LORENZO CREMONESI per il Corriere della Sera
«Ci ha colpito la loro fame. Tutta questa gente che carichiamo sui nostri aerei arriva davvero affamata. Ovvio che il volo dal Kuwait a Roma è soltanto l'ultimo tratto di un lunghissimo viaggio e noi cerchiamo di aiutarli per quanto possibile».
marco b daniele b piloti aeronautica
A parlare sono Marco B. di Genova e Daniele B. di Roma, i due piloti 34enni dell'Aeronautica militare che conducono il grosso Boeing KC-767A nel contesto dell'operazione «Aquila Omnia». Li intervistiamo in piena fase operativa, sia in volo, che appena atterrati nella gigantesca base in Kuwait. Qui sta l'hub che funziona da supporto logistico per l'evacuazione degli afghani. Entrambi sono in servizio da una quindicina d'anni e larga parte della loro attività è stata nell'ambito di Isaf e comunque con i contingenti italiani che sino al giugno scorso operavano da Herat.

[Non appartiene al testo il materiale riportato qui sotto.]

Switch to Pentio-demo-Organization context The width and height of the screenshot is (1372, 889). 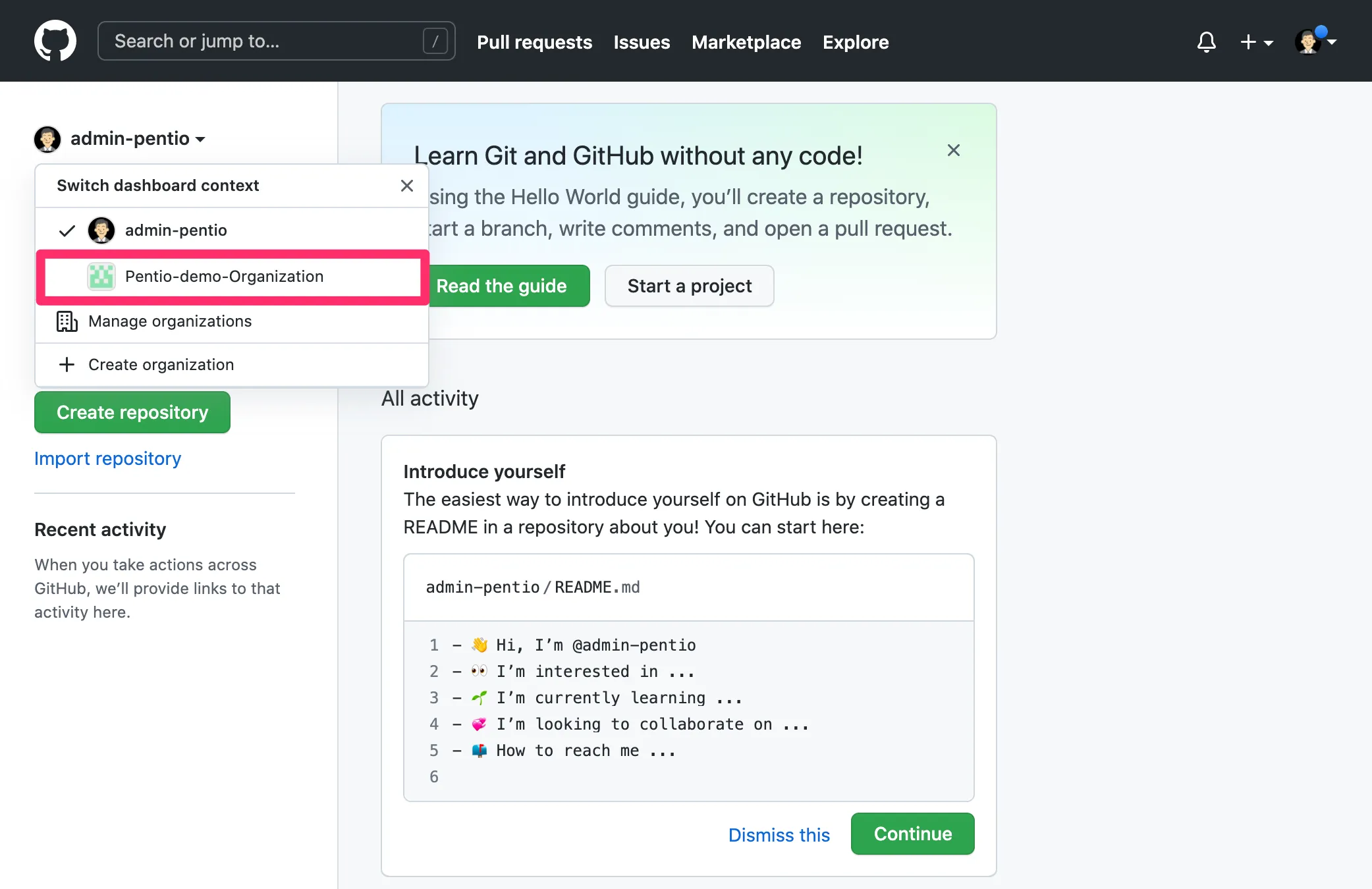coord(224,277)
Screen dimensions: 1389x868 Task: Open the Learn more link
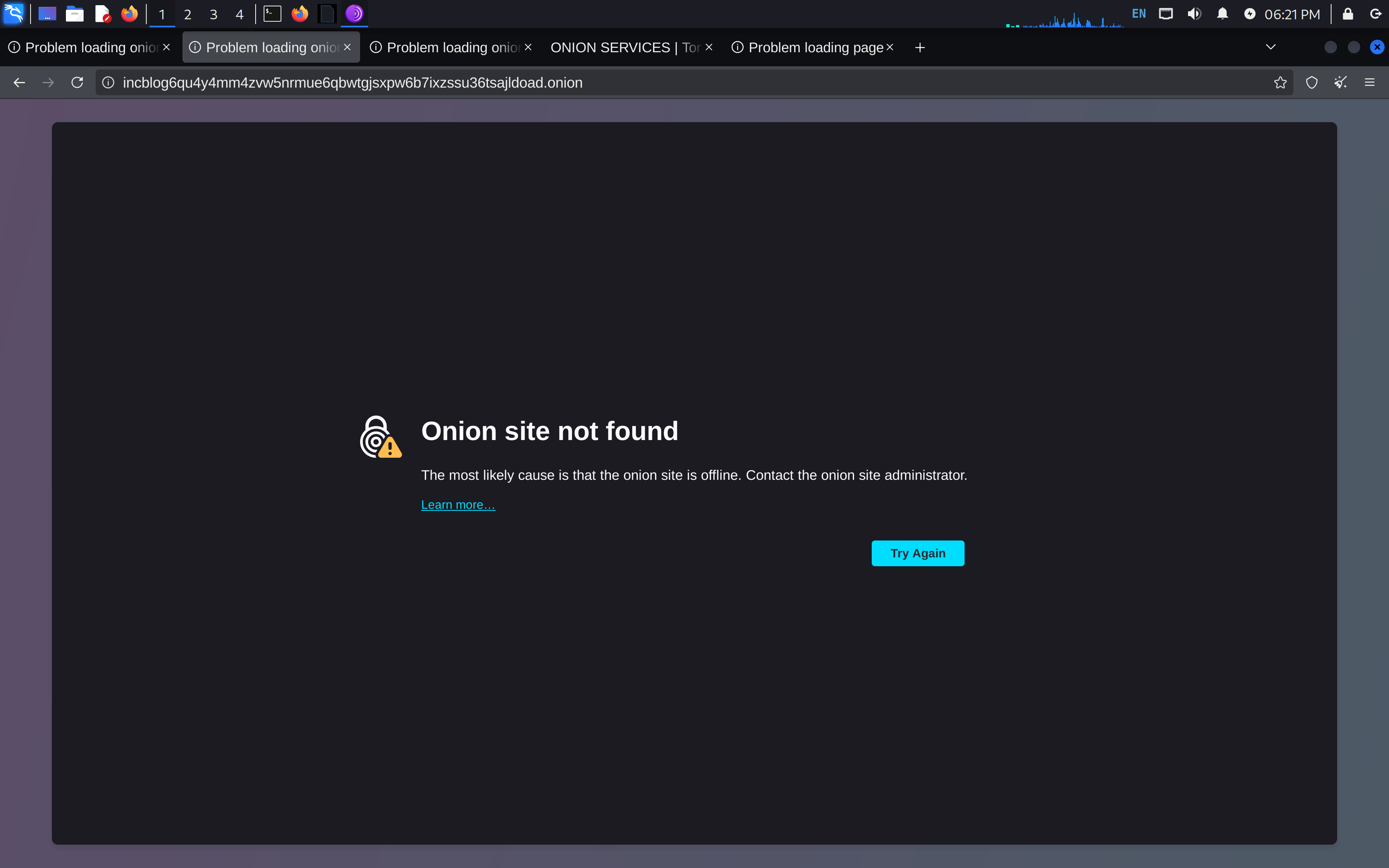457,504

«Ci sono tanti bambini. La nostra capacità massima è di un centinaio di persone. Ma ieri erano 119 dal momento che le mamme si portavano in braccio i figli piccoli, alcuni anche appena nati. Una donna al nono mese di gravidanza è stata assistita dal nostro personale medico a bordo. Oggi si trova in un ospedale di Roma per il parto», raccontano i due piloti. Il loro è uno sforzo continuo. Il ponte aereo viene intensificato, specie in vista della fine delle operazioni entro il 31 agosto. Gli ufficiali italiani hanno volato due volte in 24 ore e presto dovranno ripartire. «Dai volti di questa gente percepiamo il loro dramma. Ognuno è una storia, una fuga, lascia parenti e amici. Sono felici di scappare. Ma anche preoccupati per ciò che resta alle loro spalle. Con loro non possiamo parlare. Ma a bordo c'è un team di sostegno», spiegano.
evacuazione kabul
E aggiungono: «Atterrati in Kuwait vengono rifocillati. In genere con cibi secchi per evitare che stiano male in volo. Per i bambini abbiamo latte in polvere. Abbiamo distribuito anche biscotti e cracker. Il tempo del viaggio è lungo. Oltre sei ore con il C130: da Kabul a Islamabad, in Pakistan, per fare carburante e poi in Kuwait. Da qui una tappa sola sino a Roma. Il tutto può durare tra le 22 e le 26 ore». I due piloti ricordano che «si tratta di gente che è in viaggio per strada da settimane. Hanno trascorso giornate intere sotto il sole di fronte all'aeroporto di Kabul». Concordano: «Nei loro occhi c'è la paura,il terrore. Ai bambini diamo anche giocattoli e album da disegnare con i colori. Cerchiamo di aiutarli a superare il trauma». Tra poco ripartiranno. L'aereo viene ripulito e sanificato dopo ogni viaggio. Il tempo di un riposo nei prefabbricati della base e via. Fuori il sole picchia. A mezzogiorno si è vicini ai 45 gradi con il 25 per cento d'umidità: un clima difficile. Ma l'inferno di Kabul è finalmente dietro le spalle.